Ein Hermannstädter Kluftbecher
Der vorliegende teilvergoldete Silberbecher aus dem Goldschmiedezentrum Hermannstadt, einer ursprünglich zum österreichisch-ungarischen Empire gehörigen Stadt in Rumänien, ist ein hervorragendes Beispiel für diese Sonderform des Siebenbürgischen Kluftbechers. Aufwendig getriebene, gravierte und vergoldete Friese am Standfuß des Bechers, oberhalb und unterhalb des charakteristischen Wellenbandes sowie unterhalb des Lippenrandes, bilden einen gekonnten Kontrast zu den glatt belassenen, silbernen Zwischenflächen der Becherwandung. Der polierte, vergoldete Lippenrand, wird von einer gravierten, horizontalen Linie begrenzt, die von dem getriebenen, umlaufenden Fries bewusst überschnitten wird. Dieser besteht aus getriebenem und graviertem Roll- und Schweifwerk, stilisierten hängenden Hopfendolden und Blattwerk. Das Wellenband und der Standring sind ebenfalls von einem schmalen Fries aus Schweifwerk, stilisierten Eicheln und Blättern umgeben, die sich vom punzierten Hintergrund effektvoll abheben. Die originale Vergoldung des Bechers unterstreicht dessen klare horizontale Gliederung sowie die fein gearbeitete Treibarbeit und Gravierung der Dekoration.

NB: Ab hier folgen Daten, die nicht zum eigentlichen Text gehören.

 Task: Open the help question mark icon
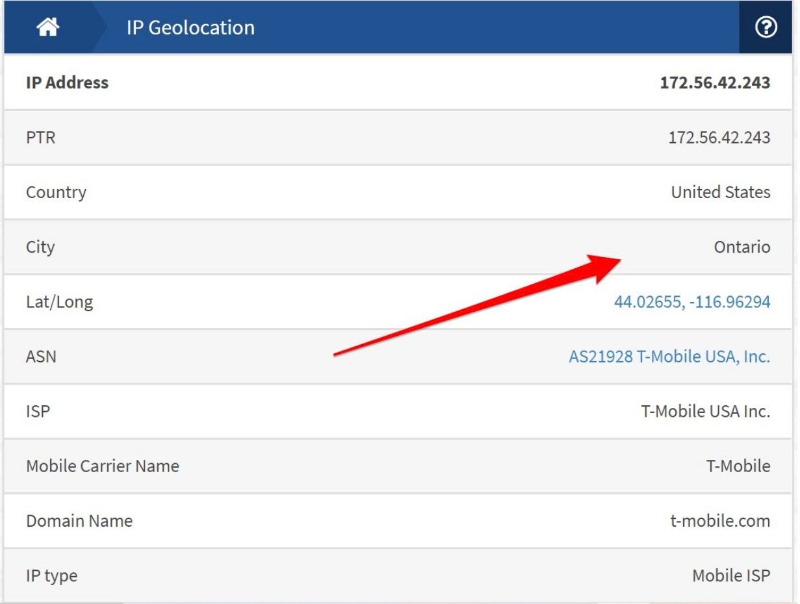tap(765, 27)
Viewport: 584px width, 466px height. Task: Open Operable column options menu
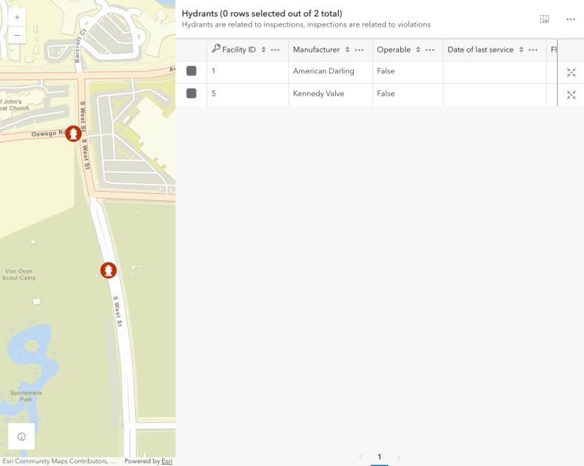coord(430,50)
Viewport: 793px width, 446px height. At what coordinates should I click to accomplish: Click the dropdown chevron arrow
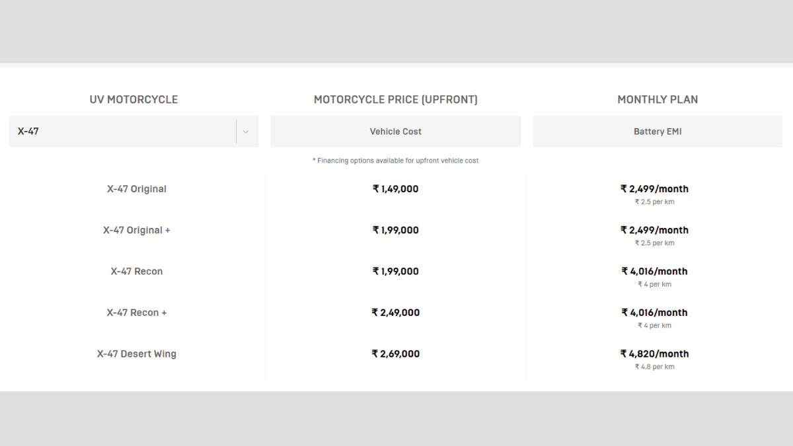tap(246, 131)
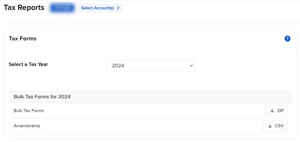
Task: Click the Tax Reports page heading
Action: pyautogui.click(x=24, y=7)
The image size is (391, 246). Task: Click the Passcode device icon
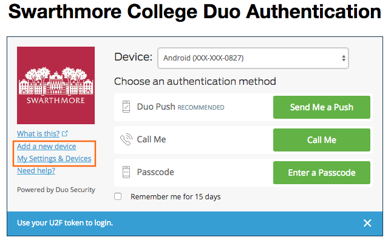tap(126, 173)
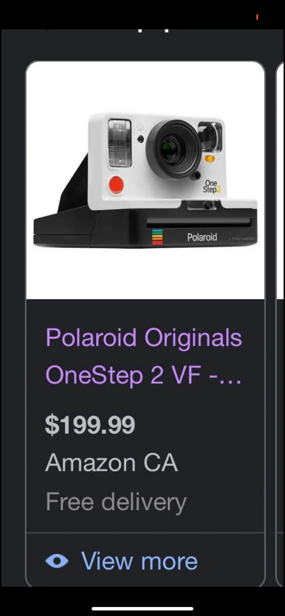Click the red shutter button on the camera
The height and width of the screenshot is (616, 285).
[x=116, y=185]
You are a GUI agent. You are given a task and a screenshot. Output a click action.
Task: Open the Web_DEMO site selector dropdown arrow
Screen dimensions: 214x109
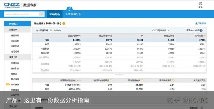(x=42, y=14)
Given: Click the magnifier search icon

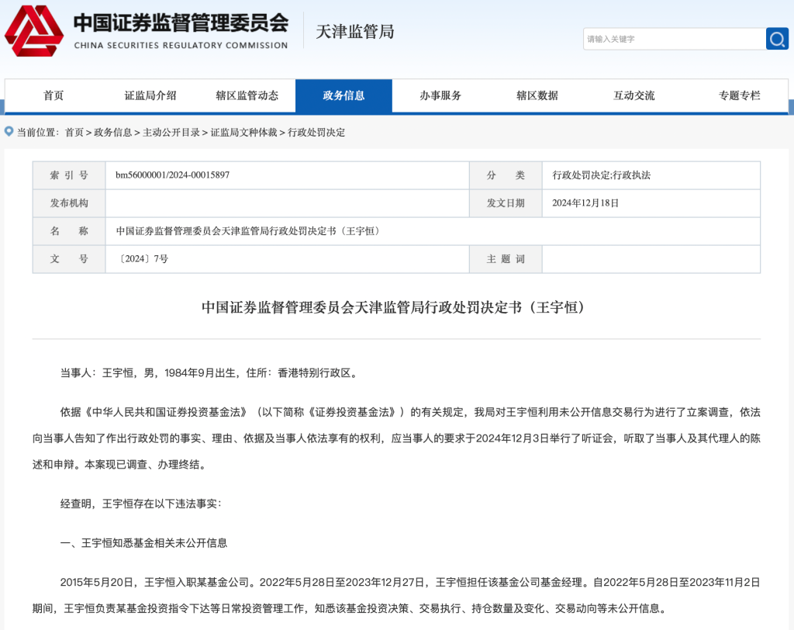Looking at the screenshot, I should [777, 39].
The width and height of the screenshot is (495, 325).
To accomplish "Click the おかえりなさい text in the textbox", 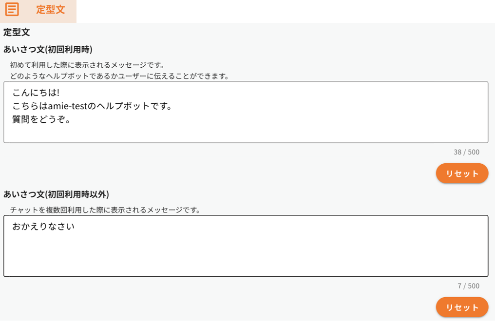I will pos(43,227).
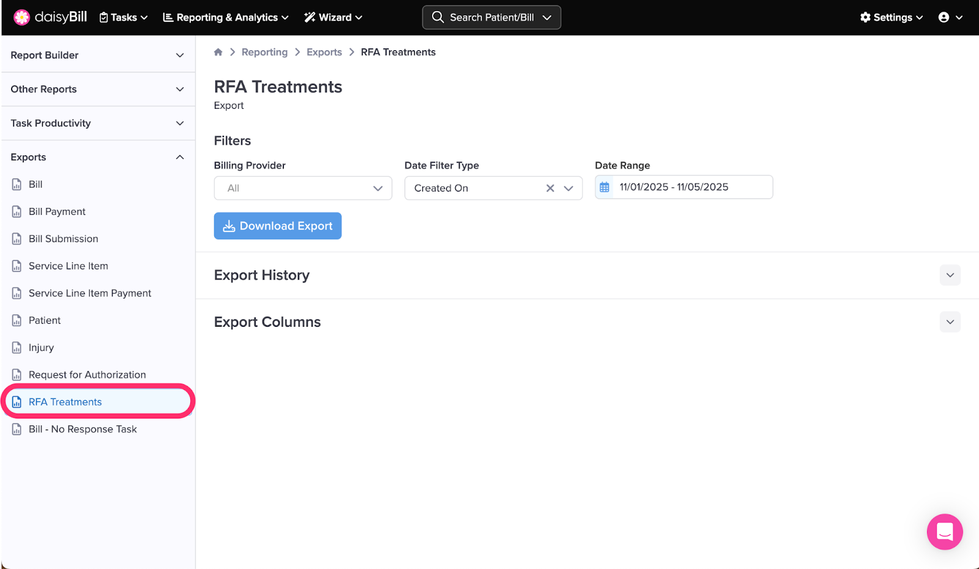Expand the Export History section
979x569 pixels.
(x=950, y=275)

Eine Verbindung jener Dekorationselemente ist an Kluftbechern aus Siebenbürgen häufig zu finden.
Goldschmiedekunst aus Siebenbürgen
Der elegante Kluftbecher fügt sich nahtlos in eine größere Gruppe aus Silberbechern aus Hermannstadt und Kronstadt ein, die um die Mitte des 17. Jahrhunderts entstanden. Sie stammen aus dem bedeutenden Goldschmiedezentrum Transsylvanien, einer ungarischen Provinz, die vor dem Anfang des frühen 16. Jahrhunderts ein Drittel des Europäischen Silbers und Goldes förderte und auch später in großem Maße edle Metalle lieferte. Im Gegensatz zu zahlreichen europäischen Goldschmiedezentren war diese Region nicht auf den Import von Gold, Silber und Kupfer angewiesen, sondern verfügte in großen Mengen über diese Rohwaren, so dass ein Einschmelzen älterer Silberobjekte nicht notwendig war. Stattdessen bezogen die Goldschmiede ihre edlen Materialien von lokalen Minen. Über die ungarische Goldschmiedekunst berichtete Wolfram Koeppe 2015 auf der Website des Metropolitan Museum of Art, New York.
Vergleichsbeispiele:
Ein ähnlicher Kluftbecher, datiert 1639 von Georgius Renner mit drei Friesen aus flach getriebenem Schweifwerk, stilisierten Früchten, Palmetten und Blättern sowie ein vergleichbarer kelchförmiger Becher im Germanischen Nationalmuseum Nürnberg, Inv. Nr. KG1226 von Michael Gundert um 1640 aus Hermannstadt/Sibiu, Rumänien sind bei István Heller, S. 213 und S. 215 abgebildet.
Meister
Petrus Schnell II war Mitglied einer Goldschmiedefamilie, die über mehrere Generationen in Hermannstadt tätig war. Drei Goldschmiede der Familie nutzten ein ähnliches Meisterzeichen mit den Initialen PS. Petrus II Schnell wurde 1637 Meister und ist bis 1657 in Hermannstadt nachgewiesen.
Literatur
Heller, István: Ungarische und siebenbürgische Goldschmiedearbeiten vom Ende des 16. Jahrhunderts bis zum Ende des 19. Jahrhunderts, München 2000.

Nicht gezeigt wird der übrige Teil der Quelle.